## What the exercise asks
Copy the whole listing verbatim.

BEGIN

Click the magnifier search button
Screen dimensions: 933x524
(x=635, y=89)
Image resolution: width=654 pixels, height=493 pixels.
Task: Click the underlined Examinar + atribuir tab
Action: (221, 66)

END

## Solution for this task
Click the magnifier search button
Screen dimensions: 933x524
(x=635, y=89)
Image resolution: width=654 pixels, height=493 pixels.
Task: Click the underlined Examinar + atribuir tab
Action: (221, 66)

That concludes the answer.